Since raid5 calculates parity it should be able to catch silent data corruption on one disk.
Nope. One could totally obliterate a sector with random data, and a RAID5 would not bat an eyelash. RAID1 has the same problem.
In general, RAID does not provide real-time data integrity checking. What it does provide is fault-tolerance in the face of one (or more, with some RAID levels) drive failures. Those are two very different things.
If you are looking for something to catch file corruption, you need filesystem support. RAID does not do it. At least, not on its own.

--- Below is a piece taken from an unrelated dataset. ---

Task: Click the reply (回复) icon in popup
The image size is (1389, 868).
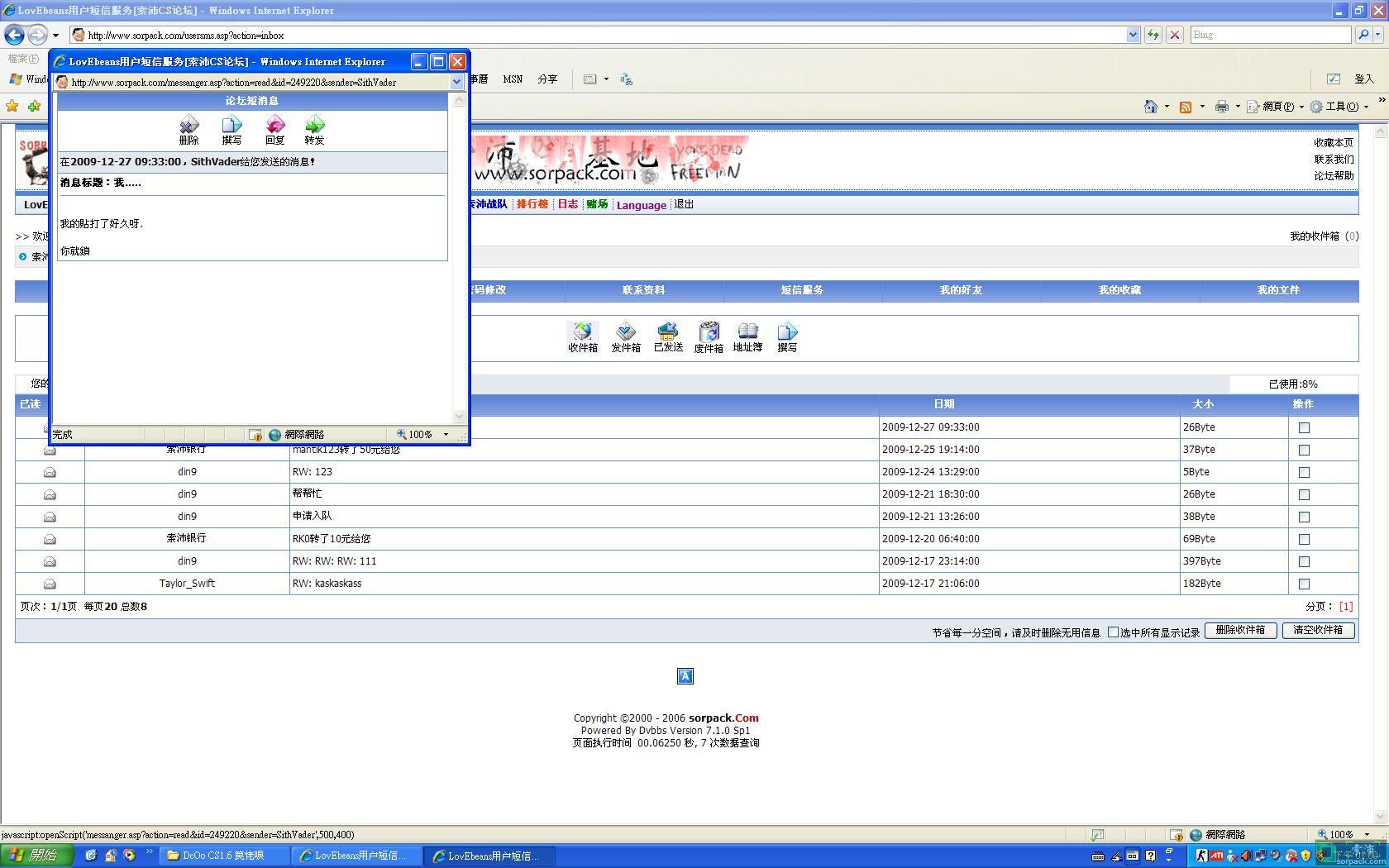Action: click(x=274, y=129)
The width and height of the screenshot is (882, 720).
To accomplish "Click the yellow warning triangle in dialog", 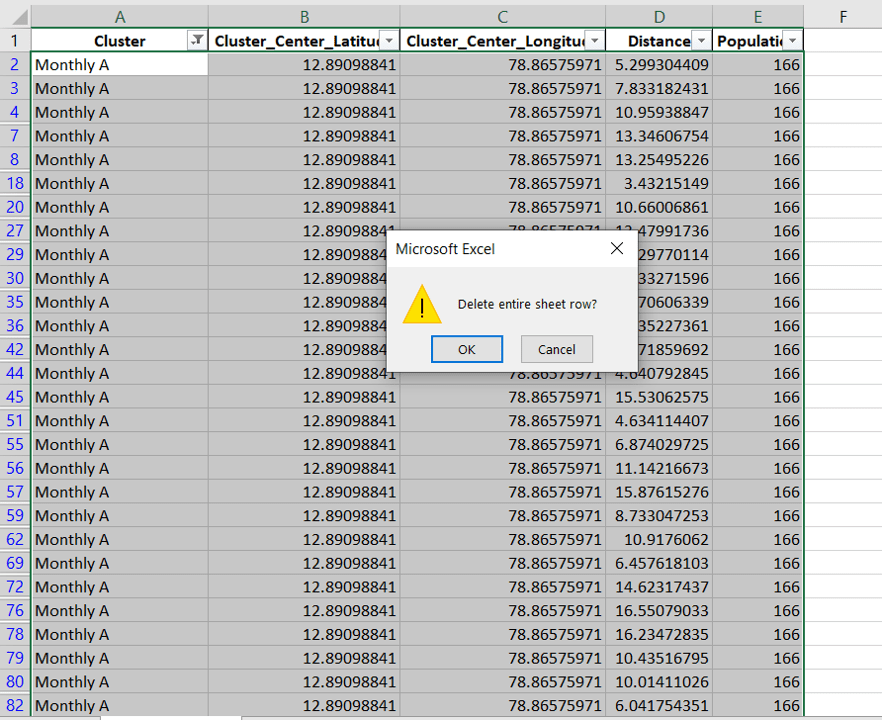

To answer your specific questions:
RAID1 is implemented simply as two (or more) identical mirrors. When the mirrors do not agree on the contents of a sector, then corruption has occurred. The thing is, the RAID system is not often in a position to be aware of this, since it does not normally read all the mirrors when it is asked to retrieve a given sector. For efficiency, it will likely just schedule one disk to read it (hopefully the one whose heads are currently nearest to it).
Suppose that, during a "scrubbing" operation, when the RAID system is explicitly asked to verify the consistency of all its data, an inconsistency is discovered. The question of how to resolve this inconsistency has no simple answer. Note that this problem equally affects RAID5 as it does RAID1, and other RAID levels as well.
In a RAID1, an inconsistency appears as two mirror sectors containing different data. How does the RAID system decide which sector represents the correct data? Well, that is an implementation detail, and I honestly don't know how the Linux system is implemented exactly. But the problem is fundamental: the mirrored sectors are different, and there may be no indication as to why they have become that way. So the best the RAID system can do is to flip a coin: choose one at random to be the "correct" data.
In a 3-disk RAID5, an inconsistency appears in the form of a triple of sectors whose parity sector is incorrect. The question is: which of the 3 sectors is wrong? Again, there is no obvious answer. Any of the three could be corrupt, and there's probably no way to know. If you must choose one sector to be recalculated from the other 2, you have 1 in 3 chance of choosing the one that was actually corrupt. This demonstrates that RAID1 is actually "safer" than RAID5, in this sense. The RAID1 has a 50% of choosing the wrong sector, while the RAID5 has a 67% chance of choosing wrongly.
To summarize: RAID is not designed to catch disk errors as they happen. RAID provides fault-tolerance in the face of whole-drive failures. Nothing more.